Both charge cards and credit cards can be convenient ways to pay for purchases, but they have some important differences. Here’s what you need to know about how credit and charge cards differ.
What is a charge card?
A charge card allows you to make purchases. Rather than making monthly payments on what you spend, you must pay the full statement balance by your due date each month.
Like credit cards, charge cards can come with annual fees. However, unlike credit cards, you typically won’t pay interest on purchases. This is because you aren’t carrying a monthly balance. Late fees may apply if you can’t pay the full statement balance by your due date each month. Because you must pay your charge card’s full statement balance, balance transfers are typically not allowed.
Charge cards don’t have preset spending limits, so your balance may not be part of your overall credit utilization ratio. Charge card spending could still impact your creditworthiness through payment history, though. Missed payments may have a negative impact, while consistent payments over time could have a positive effect.
While charge cards don’t have a preset spending limit, that doesn’t mean unlimited spending power. Your financial institution may set a spending limit for the card or approve purchases based on your creditworthiness, income and spending habits.
What is a credit card?
A credit card allows you to borrow up to a fixed amount, known as a credit limit. Your limit depends on factors like your income, creditworthiness and the card.

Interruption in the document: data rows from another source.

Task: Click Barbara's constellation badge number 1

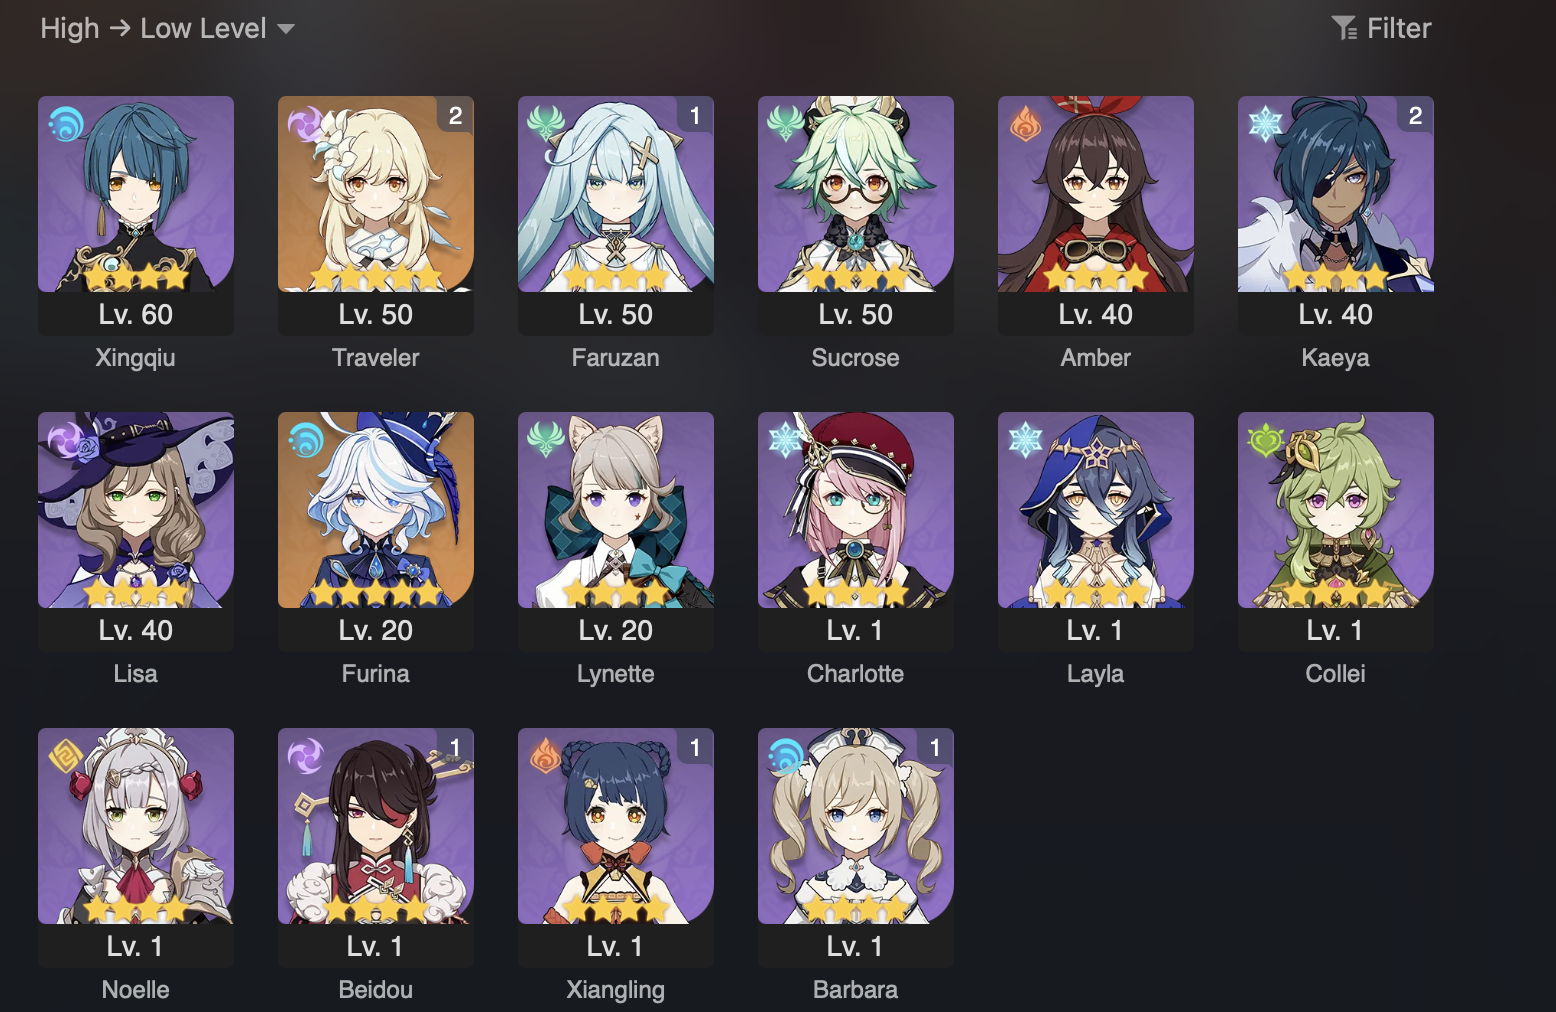Action: click(x=935, y=748)
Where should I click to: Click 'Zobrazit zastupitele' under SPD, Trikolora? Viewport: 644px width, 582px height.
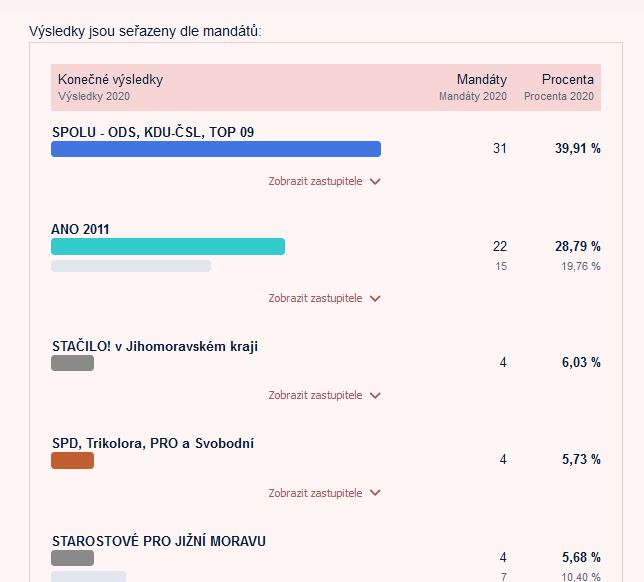click(315, 493)
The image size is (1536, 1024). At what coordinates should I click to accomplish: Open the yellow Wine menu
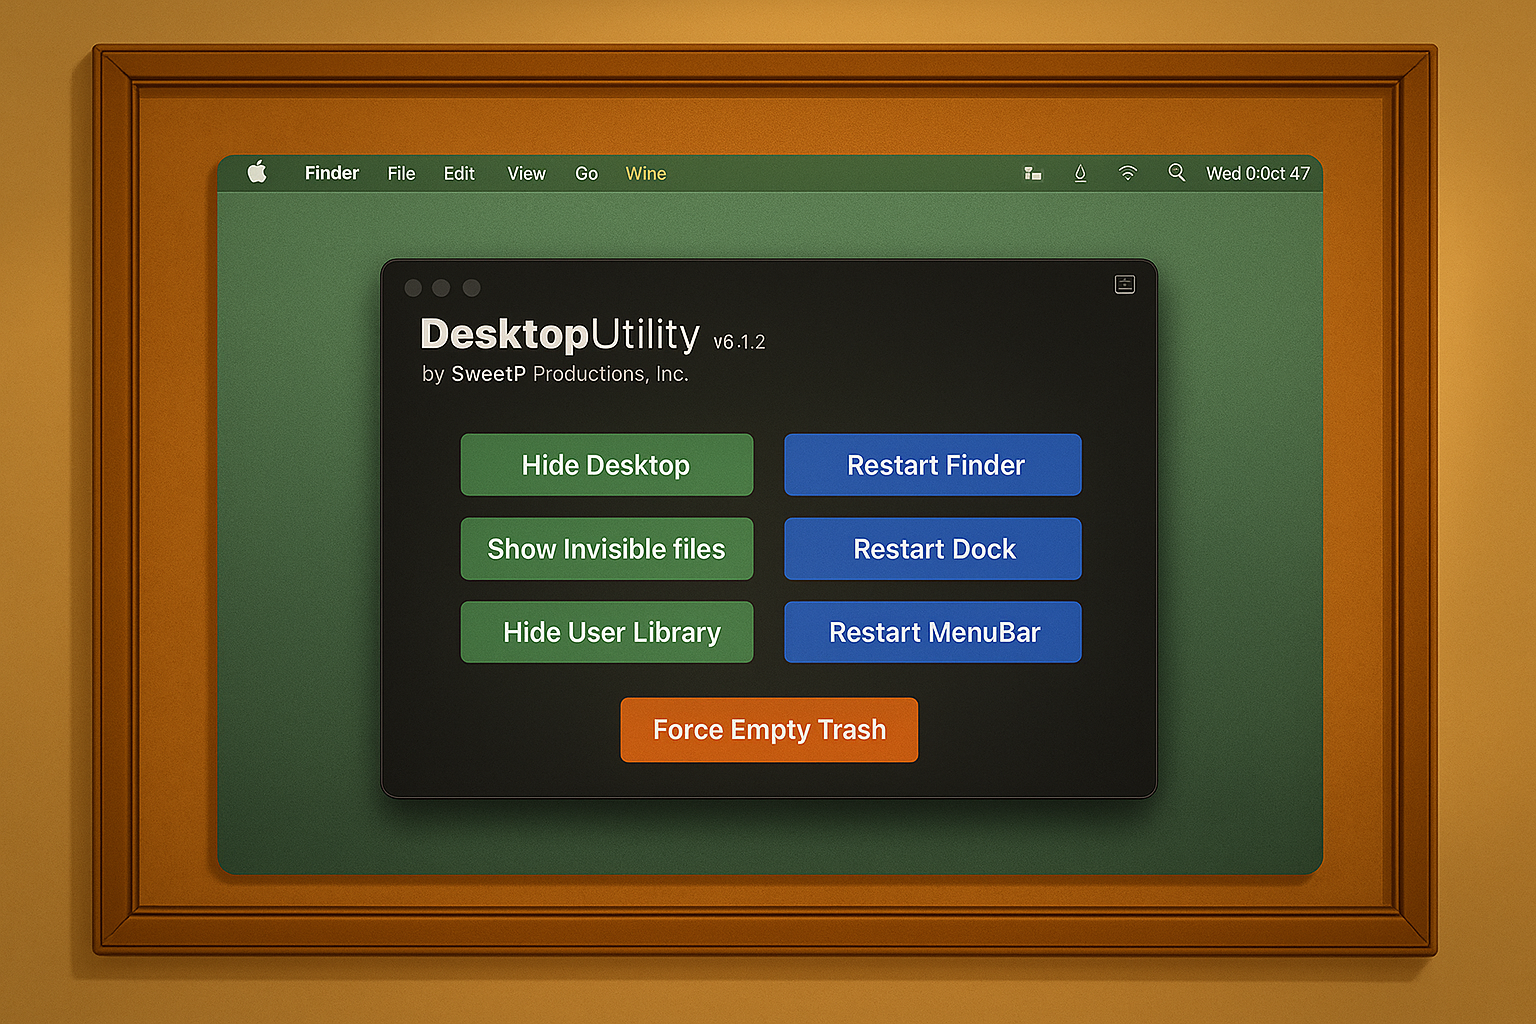tap(645, 174)
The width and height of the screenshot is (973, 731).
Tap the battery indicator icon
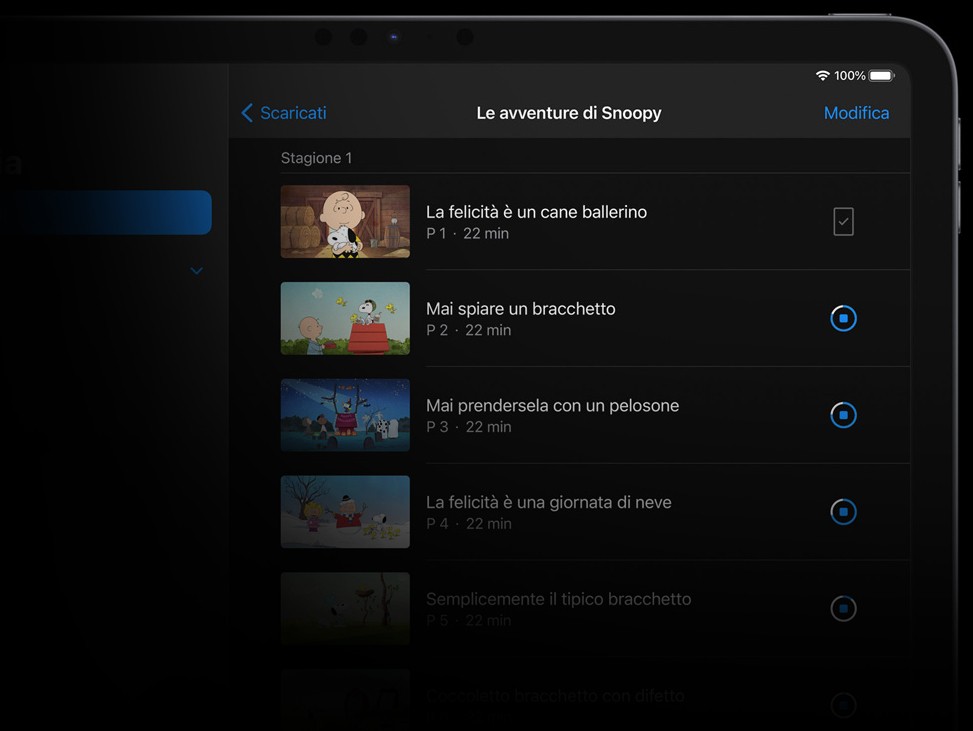tap(881, 76)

Unlike a charge card, you don’t have to pay your full statement balance each month. With a credit card, you must make at least the minimum monthly payment or you may be charged late fees. If you carry a balance, you may be charged interest.
How you use your credit card can impact your creditworthiness. For example, your balance is part of your credit utilization ratio – the percentage of your total available credit in use. Your payment history also contributes to your creditworthiness.